This is by definition a monotonically increasing function. It may therefore be inverted, thereby defining $\tau(\mathfrak{P})$ for $0\leq\mathfrak{P}\leq 1$.

We choose to divide the neutrino population into $N_{\tau}$ bins of equal number densities, implying that all neutrino density fractions $\Omega_{\alpha}(s)$ are equal in the non-relativistic limit. Then, for each neutrino fluid $\alpha=0,\ldots,N_{\tau}-1$ in our collection of $N_{\tau}$ fluids, a convenient choice of $\tau_{\alpha}$ is $\tau_{\alpha}=\tau({\mathfrak{P}}_{\alpha})$ for ${\mathfrak{P}}_{\alpha}=(\alpha+\frac{1}{2})/N_{\tau}$. With this choice, the parameter $N_{\tau}$ determines the momentum resolution within the neutrino population. Thus, although the multi-fluid method allows for an arbitrary binning, which may be tailored for specific applications, we do not investigate this possibility further.
■ ■ ■ ■ ■
# [TO DO]
Repeat the neutrino-binning passage word for word from "This is by definition" to "this possibility further.". Work only from the neutrino-binning passage.

# [SUPPLIED INFORMATION]
■ ■ ■ ■ ■
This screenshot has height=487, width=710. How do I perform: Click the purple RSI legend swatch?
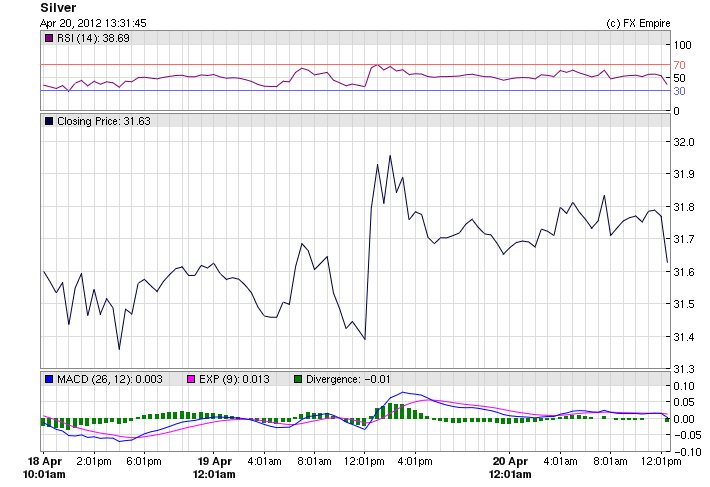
■ ■ ■ ■ ■
# [WRITTEN ANSWER]
This is by definition a monotonically increasing function. It may therefore be inverted, thereby defining $\tau(\mathfrak{P})$ for $0\leq\mathfrak{P}\leq 1$.

We choose to divide the neutrino population into $N_{\tau}$ bins of equal number densities, implying that all neutrino density fractions $\Omega_{\alpha}(s)$ are equal in the non-relativistic limit. Then, for each neutrino fluid $\alpha=0,\ldots,N_{\tau}-1$ in our collection of $N_{\tau}$ fluids, a convenient choice of $\tau_{\alpha}$ is $\tau_{\alpha}=\tau({\mathfrak{P}}_{\alpha})$ for ${\mathfrak{P}}_{\alpha}=(\alpha+\frac{1}{2})/N_{\tau}$. With this choice, the parameter $N_{\tau}$ determines the momentum resolution within the neutrino population. Thus, although the multi-fluid method allows for an arbitrary binning, which may be tailored for specific applications, we do not investigate this possibility further.